21 августа 71. Забавно: в среду я ездила к Самойлову, который просил Дневники[1]. А. Н. торопился на футбол, я была там всего час. Самойлов предупредил, что будет читать не спеша, я не торопила. Обещал в пятницу приехать почитать мне стихи: «но конечно ваше я в то время едва начну». И вот явился с женой и сразу: «Мы оба прочли всё. Это замечательная проза. Мы проглотили ее, а теперь будем потихоньку пить, глоток за глотком».
И всякие слова.
Самойлов читал новую поэму[2] и стихи. Стихи я почему-то плохо улавливала; некоторые хороши. Поэма совершенно нова, самостоятельна, причудлива, зла. В очень неказистом виде, злобно представлен Межиров. Я насчет изображения в «Поэме» не спорила, но потом, за ужином, сказала несколько слов о том, что он поэт замечательный, о его книге.
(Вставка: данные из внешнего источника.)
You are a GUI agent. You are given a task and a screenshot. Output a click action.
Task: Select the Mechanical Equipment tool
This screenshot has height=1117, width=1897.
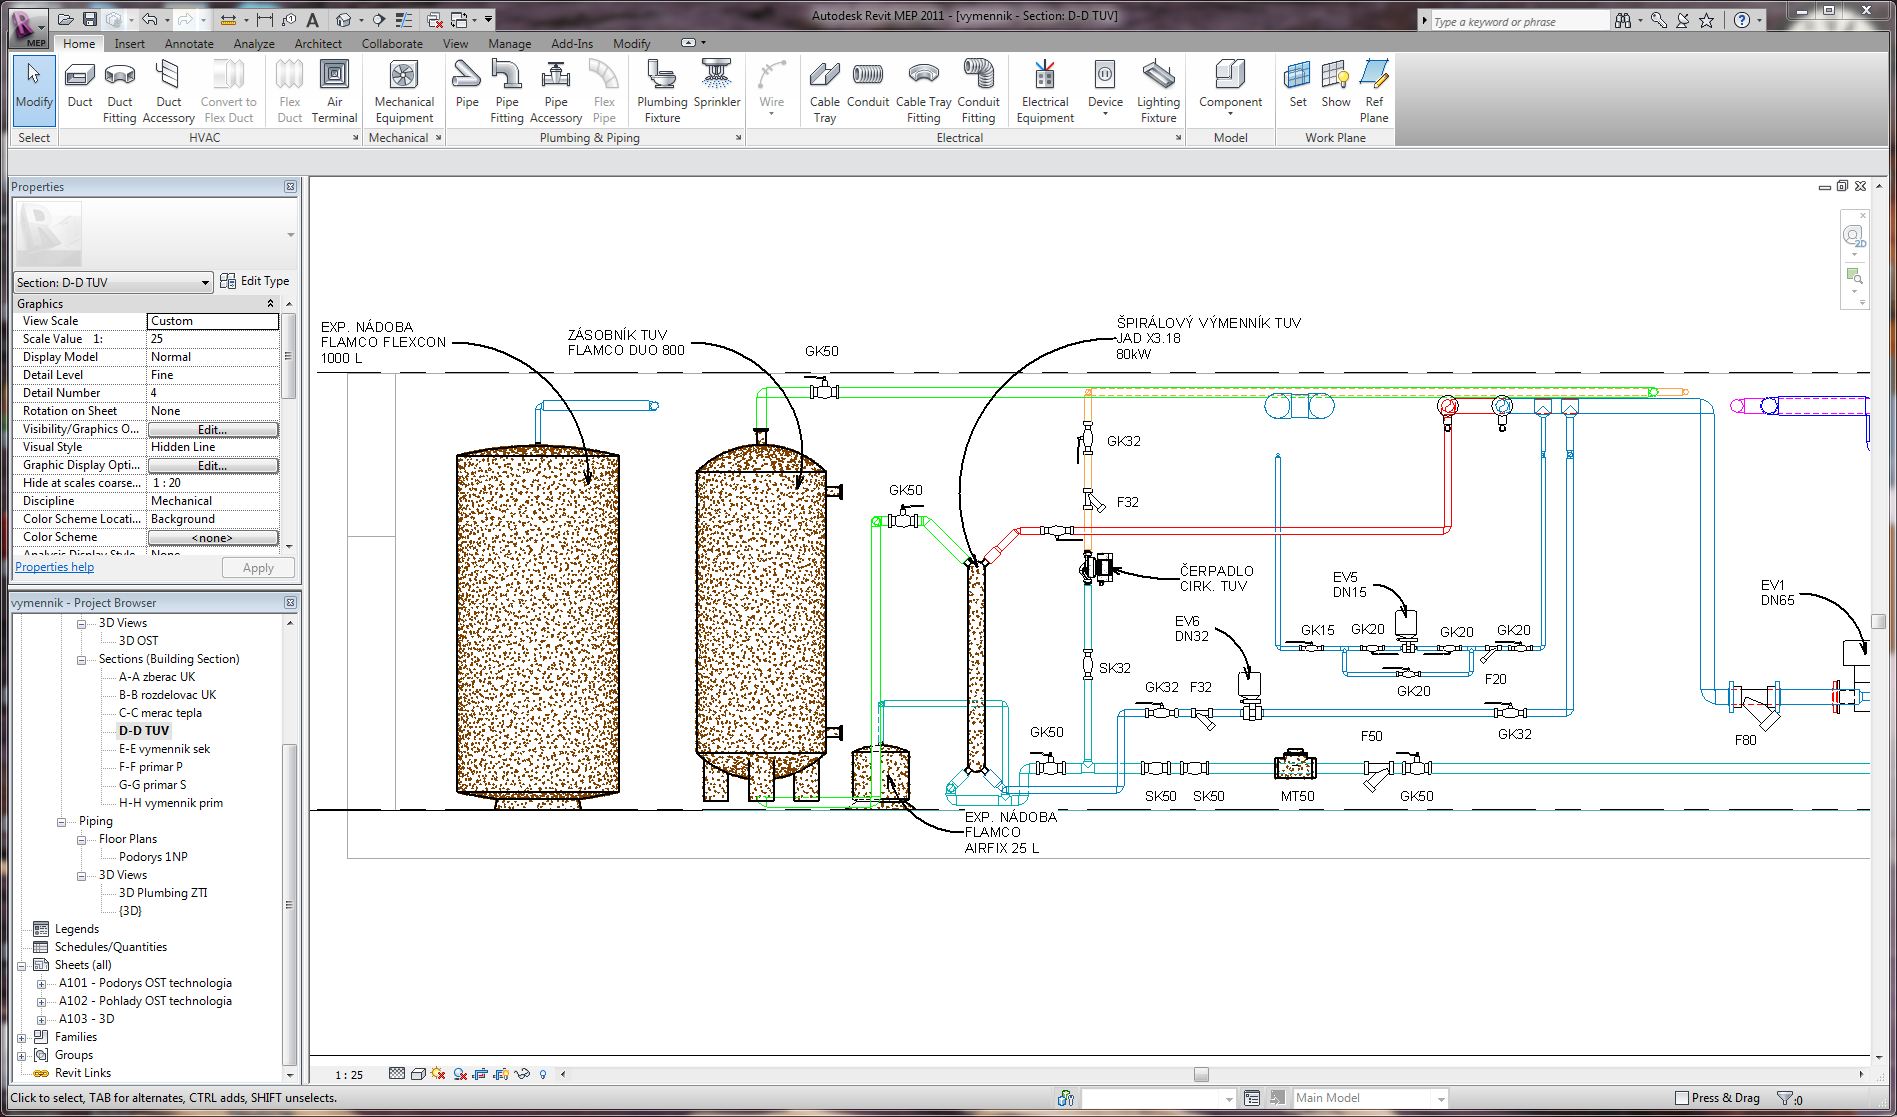(403, 90)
Самойлов вяло согласился, но говорил о нем, как о мелком лгуне, духовном преступнике, ставленнике Кожинова[3]. Я все переводила на поэта, от которого не могу отступиться. У меня в ушах страстный и напряженный голос:
Длится этот, без прикосновений,
Умопомрачительный роман![4]
Грустно: между ними чувствуется застарелая, давно накопившаяся злость.